Task directions>
Rewrite everything from the start of the data down to the line containing "pos(103,166)", replacing "screenshot" with "image" and leaving all else unchanged.
+++ Materials provided +++
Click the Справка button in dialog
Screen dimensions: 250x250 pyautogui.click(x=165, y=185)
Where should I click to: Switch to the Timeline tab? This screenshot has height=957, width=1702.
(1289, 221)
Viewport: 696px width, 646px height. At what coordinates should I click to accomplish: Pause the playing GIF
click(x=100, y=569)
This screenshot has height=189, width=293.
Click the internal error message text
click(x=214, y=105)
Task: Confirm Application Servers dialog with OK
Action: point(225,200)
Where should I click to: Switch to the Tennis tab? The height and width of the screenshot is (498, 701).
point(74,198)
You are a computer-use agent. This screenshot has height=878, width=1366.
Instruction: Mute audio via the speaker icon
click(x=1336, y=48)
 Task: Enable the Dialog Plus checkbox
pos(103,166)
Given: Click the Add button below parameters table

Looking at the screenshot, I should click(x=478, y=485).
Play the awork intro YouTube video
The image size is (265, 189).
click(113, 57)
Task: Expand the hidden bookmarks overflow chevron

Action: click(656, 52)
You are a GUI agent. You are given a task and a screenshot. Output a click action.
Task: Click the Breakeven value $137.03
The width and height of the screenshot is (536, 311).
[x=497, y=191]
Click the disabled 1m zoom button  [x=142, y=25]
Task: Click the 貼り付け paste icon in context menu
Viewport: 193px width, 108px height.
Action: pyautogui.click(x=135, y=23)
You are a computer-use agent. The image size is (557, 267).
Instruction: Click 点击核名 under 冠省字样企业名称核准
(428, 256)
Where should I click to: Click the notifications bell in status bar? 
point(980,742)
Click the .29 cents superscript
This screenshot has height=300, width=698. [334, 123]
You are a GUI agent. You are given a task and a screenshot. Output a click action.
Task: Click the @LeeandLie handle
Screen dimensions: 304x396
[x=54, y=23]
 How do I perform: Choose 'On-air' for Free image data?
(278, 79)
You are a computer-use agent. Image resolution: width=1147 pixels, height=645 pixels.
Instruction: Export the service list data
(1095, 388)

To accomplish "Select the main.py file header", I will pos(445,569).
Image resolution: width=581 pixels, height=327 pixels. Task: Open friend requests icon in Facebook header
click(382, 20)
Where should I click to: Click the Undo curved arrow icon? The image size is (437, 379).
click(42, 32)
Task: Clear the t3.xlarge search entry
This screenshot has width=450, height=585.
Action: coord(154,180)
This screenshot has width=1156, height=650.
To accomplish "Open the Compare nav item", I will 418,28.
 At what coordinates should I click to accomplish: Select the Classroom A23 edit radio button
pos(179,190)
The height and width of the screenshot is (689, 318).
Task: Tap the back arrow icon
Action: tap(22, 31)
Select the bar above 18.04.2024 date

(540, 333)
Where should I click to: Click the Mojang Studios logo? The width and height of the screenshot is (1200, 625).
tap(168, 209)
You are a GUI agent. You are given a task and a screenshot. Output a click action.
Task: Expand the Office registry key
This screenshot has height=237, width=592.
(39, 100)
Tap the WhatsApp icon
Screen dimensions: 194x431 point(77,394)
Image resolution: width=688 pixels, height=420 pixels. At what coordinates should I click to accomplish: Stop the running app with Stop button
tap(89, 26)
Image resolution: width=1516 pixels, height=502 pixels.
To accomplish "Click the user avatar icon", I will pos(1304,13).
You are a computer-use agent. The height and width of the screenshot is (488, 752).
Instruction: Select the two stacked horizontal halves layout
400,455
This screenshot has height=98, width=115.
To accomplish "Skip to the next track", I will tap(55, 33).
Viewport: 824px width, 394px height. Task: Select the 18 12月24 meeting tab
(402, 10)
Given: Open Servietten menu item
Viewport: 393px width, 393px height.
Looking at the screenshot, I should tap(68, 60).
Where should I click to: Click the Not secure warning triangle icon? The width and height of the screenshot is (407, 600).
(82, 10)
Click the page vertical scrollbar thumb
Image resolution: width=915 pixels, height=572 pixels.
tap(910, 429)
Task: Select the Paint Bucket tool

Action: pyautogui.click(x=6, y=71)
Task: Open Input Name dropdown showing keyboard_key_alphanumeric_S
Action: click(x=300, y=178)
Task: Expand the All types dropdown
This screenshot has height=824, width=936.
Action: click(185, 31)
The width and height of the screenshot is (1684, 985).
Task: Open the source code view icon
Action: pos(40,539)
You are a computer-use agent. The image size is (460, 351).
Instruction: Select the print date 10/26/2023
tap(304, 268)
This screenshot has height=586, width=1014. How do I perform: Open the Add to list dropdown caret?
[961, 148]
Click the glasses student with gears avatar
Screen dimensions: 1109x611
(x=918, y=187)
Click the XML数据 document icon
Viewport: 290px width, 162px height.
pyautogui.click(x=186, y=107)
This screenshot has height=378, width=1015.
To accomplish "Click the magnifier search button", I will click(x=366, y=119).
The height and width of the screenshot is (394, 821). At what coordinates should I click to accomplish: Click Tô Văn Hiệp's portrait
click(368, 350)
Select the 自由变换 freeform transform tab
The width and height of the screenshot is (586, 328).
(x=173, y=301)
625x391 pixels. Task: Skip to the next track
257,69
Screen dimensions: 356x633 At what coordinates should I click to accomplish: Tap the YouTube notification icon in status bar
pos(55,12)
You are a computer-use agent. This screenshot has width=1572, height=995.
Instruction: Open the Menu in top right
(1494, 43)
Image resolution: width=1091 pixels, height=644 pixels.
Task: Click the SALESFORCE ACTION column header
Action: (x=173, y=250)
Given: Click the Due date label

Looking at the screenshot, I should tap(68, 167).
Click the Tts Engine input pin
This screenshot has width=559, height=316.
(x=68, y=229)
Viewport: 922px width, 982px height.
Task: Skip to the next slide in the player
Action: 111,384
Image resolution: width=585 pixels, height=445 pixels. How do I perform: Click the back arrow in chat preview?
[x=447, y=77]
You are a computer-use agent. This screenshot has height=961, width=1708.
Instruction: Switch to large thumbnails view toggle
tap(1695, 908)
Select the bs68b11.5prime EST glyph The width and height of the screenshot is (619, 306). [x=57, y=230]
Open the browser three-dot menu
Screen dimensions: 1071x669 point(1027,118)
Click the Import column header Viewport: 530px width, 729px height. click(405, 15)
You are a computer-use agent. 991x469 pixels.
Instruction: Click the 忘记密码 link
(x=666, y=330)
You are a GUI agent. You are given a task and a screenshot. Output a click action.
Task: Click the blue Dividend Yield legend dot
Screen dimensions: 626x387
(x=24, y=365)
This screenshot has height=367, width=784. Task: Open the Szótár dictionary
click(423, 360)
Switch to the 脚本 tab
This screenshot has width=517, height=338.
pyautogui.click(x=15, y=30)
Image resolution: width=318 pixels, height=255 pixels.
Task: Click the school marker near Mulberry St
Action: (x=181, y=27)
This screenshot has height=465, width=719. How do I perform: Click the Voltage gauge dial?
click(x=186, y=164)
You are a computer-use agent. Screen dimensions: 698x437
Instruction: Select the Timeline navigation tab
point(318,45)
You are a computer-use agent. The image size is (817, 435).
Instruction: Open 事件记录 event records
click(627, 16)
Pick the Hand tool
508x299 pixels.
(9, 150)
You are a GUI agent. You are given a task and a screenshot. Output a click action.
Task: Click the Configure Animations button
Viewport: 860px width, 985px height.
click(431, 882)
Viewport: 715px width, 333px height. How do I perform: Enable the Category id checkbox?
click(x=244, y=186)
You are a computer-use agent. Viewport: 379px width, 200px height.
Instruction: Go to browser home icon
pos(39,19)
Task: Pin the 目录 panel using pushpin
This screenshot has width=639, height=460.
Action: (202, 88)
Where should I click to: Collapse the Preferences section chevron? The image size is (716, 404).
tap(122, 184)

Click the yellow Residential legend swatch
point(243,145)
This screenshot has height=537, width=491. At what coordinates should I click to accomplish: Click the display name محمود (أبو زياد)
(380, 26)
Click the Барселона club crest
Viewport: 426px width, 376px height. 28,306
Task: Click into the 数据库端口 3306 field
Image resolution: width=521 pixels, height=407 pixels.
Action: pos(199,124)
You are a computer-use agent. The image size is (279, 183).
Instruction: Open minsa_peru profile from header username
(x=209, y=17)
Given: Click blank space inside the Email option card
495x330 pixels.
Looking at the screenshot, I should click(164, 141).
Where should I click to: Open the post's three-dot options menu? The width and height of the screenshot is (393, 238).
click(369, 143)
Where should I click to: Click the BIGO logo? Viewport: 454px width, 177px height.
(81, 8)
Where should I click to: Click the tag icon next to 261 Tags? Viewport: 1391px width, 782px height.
+++
Answer for the task>
Click the Справка button in dialog
Screen dimensions: 250x250 pyautogui.click(x=165, y=185)
Where should I click to: Switch to the Timeline tab? This image has height=957, width=1702.
(1289, 221)
Viewport: 696px width, 646px height. At what coordinates should I click to accomplish: Pause the playing GIF
click(x=100, y=569)
This image has height=189, width=293.
Click the internal error message text
click(x=214, y=105)
Task: Confirm Application Servers dialog with OK
Action: point(225,200)
Where should I click to: Switch to the Tennis tab? The height and width of the image is (498, 701).
point(74,198)
You are a computer-use agent. This image has height=878, width=1366.
Instruction: Mute audio via the speaker icon
click(x=1336, y=48)
 Task: Enable the Dialog Plus checkbox
pos(103,166)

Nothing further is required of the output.